▶ _WHAT IS BEING ASKED_:
Set down exactly the lines below between the line holding "Le Discord (658, 34)" and the line holding "Facebook (743, 1155)", inclusive; no other line belongs in the answer.

▶ _SUPPLIED RECORDS_:
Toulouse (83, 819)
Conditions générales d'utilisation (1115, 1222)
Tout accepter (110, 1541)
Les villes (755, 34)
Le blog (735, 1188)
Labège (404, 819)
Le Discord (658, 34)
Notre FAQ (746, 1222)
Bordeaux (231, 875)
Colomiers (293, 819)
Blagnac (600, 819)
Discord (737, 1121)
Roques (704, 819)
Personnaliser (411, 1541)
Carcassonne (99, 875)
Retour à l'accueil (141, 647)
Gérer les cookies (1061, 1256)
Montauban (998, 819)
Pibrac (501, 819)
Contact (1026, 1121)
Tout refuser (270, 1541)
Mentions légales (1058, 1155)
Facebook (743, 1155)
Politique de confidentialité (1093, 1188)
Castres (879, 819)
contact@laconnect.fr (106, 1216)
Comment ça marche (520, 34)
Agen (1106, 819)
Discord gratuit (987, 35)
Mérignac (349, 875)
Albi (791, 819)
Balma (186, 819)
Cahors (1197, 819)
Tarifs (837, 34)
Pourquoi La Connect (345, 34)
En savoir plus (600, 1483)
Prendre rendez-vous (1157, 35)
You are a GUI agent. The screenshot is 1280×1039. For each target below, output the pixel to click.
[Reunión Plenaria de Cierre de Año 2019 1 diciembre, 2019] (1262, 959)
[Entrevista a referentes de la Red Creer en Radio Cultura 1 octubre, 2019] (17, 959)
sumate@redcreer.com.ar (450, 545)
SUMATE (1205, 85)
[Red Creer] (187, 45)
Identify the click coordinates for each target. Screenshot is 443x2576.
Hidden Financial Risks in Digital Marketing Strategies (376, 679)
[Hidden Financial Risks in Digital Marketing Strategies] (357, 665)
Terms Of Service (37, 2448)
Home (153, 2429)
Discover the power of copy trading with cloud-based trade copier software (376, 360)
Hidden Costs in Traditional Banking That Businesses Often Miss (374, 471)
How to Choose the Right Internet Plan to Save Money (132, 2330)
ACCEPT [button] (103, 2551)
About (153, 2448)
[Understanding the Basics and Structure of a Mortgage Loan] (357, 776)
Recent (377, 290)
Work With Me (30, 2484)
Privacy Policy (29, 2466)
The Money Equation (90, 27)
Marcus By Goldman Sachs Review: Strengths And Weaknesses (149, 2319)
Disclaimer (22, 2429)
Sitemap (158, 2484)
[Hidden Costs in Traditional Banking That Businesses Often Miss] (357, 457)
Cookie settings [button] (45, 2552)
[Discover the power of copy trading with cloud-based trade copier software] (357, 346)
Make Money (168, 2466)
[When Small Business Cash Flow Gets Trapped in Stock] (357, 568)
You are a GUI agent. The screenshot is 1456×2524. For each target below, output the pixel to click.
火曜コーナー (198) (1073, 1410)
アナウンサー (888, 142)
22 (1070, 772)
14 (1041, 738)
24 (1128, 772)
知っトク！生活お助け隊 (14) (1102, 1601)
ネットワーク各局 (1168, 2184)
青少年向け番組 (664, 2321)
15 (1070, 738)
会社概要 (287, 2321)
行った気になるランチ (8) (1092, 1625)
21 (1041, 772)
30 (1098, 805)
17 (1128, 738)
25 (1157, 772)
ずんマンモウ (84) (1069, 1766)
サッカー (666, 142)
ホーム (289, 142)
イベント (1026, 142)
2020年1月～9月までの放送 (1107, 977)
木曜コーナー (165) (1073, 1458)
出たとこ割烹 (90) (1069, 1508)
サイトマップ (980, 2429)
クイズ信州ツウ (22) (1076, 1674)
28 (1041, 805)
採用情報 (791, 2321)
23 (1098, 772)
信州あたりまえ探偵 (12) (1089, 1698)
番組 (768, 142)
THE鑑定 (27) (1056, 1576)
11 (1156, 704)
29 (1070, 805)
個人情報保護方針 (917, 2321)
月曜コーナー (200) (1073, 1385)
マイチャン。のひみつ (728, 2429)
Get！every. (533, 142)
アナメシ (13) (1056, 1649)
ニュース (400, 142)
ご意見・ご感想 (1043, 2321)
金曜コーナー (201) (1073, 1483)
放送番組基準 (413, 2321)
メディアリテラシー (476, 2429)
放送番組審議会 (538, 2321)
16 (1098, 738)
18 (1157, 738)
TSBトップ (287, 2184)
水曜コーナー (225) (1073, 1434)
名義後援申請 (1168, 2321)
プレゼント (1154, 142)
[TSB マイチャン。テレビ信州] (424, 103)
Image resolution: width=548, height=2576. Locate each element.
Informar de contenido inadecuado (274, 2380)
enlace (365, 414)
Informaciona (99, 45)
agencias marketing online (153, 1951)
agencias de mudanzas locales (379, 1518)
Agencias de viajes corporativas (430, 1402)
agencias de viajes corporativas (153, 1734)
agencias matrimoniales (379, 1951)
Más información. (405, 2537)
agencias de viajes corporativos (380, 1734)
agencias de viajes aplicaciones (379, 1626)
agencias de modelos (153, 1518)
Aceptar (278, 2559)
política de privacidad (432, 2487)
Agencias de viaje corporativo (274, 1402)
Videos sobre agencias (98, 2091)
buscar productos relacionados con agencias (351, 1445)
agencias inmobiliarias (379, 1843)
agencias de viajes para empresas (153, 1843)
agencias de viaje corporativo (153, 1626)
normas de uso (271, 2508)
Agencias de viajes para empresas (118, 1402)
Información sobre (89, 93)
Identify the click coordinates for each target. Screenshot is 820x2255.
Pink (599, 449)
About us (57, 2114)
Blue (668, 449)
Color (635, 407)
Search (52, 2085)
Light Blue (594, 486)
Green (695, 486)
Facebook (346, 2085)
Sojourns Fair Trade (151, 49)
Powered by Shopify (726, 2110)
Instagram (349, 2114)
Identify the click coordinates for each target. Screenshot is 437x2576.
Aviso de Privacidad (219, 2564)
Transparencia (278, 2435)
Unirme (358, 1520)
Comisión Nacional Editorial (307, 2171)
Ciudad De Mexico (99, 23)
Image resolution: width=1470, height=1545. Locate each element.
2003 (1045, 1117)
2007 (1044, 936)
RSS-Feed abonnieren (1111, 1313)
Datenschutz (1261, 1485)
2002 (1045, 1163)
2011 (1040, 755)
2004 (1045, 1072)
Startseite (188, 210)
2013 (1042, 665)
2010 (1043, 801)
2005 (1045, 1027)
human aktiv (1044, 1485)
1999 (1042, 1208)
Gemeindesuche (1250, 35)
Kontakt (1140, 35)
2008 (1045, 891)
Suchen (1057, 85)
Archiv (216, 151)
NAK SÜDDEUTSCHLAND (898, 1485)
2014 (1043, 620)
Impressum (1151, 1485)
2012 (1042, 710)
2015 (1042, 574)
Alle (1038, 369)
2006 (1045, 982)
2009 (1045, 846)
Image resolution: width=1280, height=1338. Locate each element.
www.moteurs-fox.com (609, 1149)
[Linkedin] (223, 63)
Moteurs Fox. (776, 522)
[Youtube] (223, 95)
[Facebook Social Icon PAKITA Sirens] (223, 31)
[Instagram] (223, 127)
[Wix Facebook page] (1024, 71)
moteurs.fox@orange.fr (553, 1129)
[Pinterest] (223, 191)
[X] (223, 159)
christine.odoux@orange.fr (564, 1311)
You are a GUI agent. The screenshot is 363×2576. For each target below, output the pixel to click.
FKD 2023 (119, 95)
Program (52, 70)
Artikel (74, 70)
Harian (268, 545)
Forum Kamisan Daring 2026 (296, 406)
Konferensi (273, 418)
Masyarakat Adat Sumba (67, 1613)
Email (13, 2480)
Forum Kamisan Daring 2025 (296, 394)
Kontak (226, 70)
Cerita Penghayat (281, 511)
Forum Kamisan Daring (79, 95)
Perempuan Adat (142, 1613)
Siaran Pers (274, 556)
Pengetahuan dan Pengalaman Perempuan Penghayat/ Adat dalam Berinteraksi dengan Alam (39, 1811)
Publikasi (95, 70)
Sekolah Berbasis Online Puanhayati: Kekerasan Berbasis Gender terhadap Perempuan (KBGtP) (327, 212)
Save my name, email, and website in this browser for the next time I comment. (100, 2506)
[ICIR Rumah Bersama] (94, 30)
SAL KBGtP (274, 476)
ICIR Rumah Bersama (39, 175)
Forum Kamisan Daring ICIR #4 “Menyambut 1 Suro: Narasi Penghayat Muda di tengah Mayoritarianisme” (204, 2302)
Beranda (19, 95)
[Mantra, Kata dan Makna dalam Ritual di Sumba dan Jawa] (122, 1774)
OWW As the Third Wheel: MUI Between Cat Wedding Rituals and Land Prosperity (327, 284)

▶ _RESPONSE FOR THIS EXERCISE_:
Le Discord (658, 34)
Notre FAQ (746, 1222)
Bordeaux (231, 875)
Colomiers (293, 819)
Blagnac (600, 819)
Discord (737, 1121)
Roques (704, 819)
Personnaliser (411, 1541)
Carcassonne (99, 875)
Retour à l'accueil (141, 647)
Gérer les cookies (1061, 1256)
Montauban (998, 819)
Pibrac (501, 819)
Contact (1026, 1121)
Tout refuser (270, 1541)
Mentions légales (1058, 1155)
Facebook (743, 1155)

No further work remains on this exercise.